Last year, he was awarded $2 million by state legislators to compensate for the lost years. He received $150,000 in December, and the rest bought an annuity that pays him in monthly installments over 20 years.
So far, he has purchased a 2006 Dodge Charger, an old 17-foot fishing boat and a used truck. He invested some of the money and is giving his parents 20 percent. But he still lives in the same modest house that he moved into after his release; he still mows lawns for a living — and he still would like to hear from the people who put him in jail and kept him there.
When state lawmakers passed the bill compensating Dedge, some of them also told him they were sorry. He would like to hear that from the victim whose misidentification ruined his life and from the prosecutors who blocked the DNA testing that could have freed him three years earlier.

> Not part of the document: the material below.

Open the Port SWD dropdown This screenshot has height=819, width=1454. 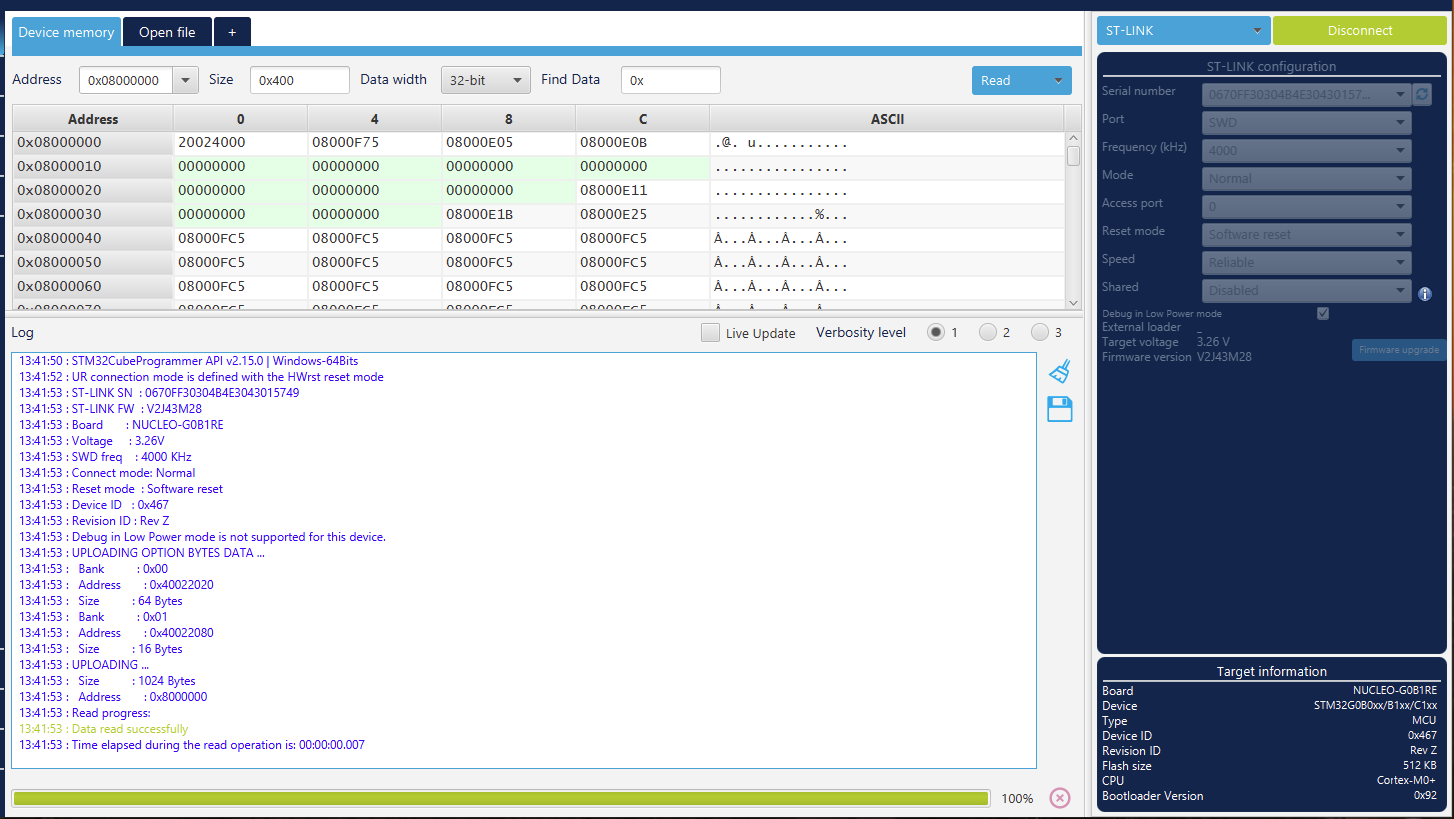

“She has no reason to be scared of me, but I think she owes me at least a few minutes,” Dedge said of the victim, now 42, who was repeatedly raped and slashed with a box cutter inside her mobile home near Sharpes.

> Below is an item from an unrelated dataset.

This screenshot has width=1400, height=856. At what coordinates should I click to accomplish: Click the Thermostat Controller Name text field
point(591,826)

“I honestly believe she had some doubts but was pushed into it.”
Brevard prosecutors said the woman, who has never commented publicly about the case, was devastated when she learned she had accused the wrong man. The real rapist has never been caught.
“If I did somebody wrong, I would want to tell them I didn’t do it intentionally,” Dedge said.
He still is angry at prosecutors who pointed at him in court and called him a rapist.
“I was so embarrassed,” he said. “I thought they would be man enough to apologize to my face.”
Brevard State Attorney Norm Wolfinger, a defense attorney when Dedge was convicted, wrote him a letter of apology shortly after his release but Dedge said it seemed insincere.
“I have nothing but best wishes for him and certainly have apologized over and over again,” Wolfinger said. “And, I have no problem telling him in person if he wants to talk to me. It has just never been sufficient in the past evidently.”
Dedge said one of his deepest fears after being freed was that some people would still think he was guilty.
“But I think most people feel [the state] did me wrong and that no amount of compensation could be enough,” he said.
Since his release, Dedge has flown throughout the country attending showings of the film After Innocence, a documentary featuring his fight for freedom and the battles of other inmates who were wrongly convicted. He even played tambourine with the rock band Pearl Jam during a benefit concert in Camden, N.J. The proceeds went to the Innocence Project, the New York-based legal clinic that battled for a decade to win his release.
He has been photographed dozens of times and has captured countless headlines. But he doesn’t look at the pictures or read the stories. And he still can’t believe he performed on stage at a crowded concert.
“I don’t really like crowds,” he said.
Despite all the attention, Dedge hasn’t changed much from the shy man who held his father’s hand during his first news conference.
He would like to travel more and some day buy a two-bedroom, two-bath house on a small lot.
“I just want something that’s not too much work, something I can pay off in a short period of time,” he said. “I want that security.”
Dedge won’t reveal exactly how much he receives in his monthly annuity checks.
“You got a lot of criminals out there,” he said. “I know. I’ve met some of the worst.”
The situation is incredibly sad and awful for Dedge, and doubtlessly a nightmare for the rape victim as well. Why prosecutors blocked the DNA testing that ultimately exonerated Dedge is hard to comprehend, and of course the story also reflects very badly on the police who were involved. But it needs to be told, and processed, so that the chances of repeating a horrific mistake like this are lessened. I worry that this story can be used to undermine the credibility of other rape victims. I wish I had some profound way to make sense of what happened. I don’t think it should be ignored, in any event.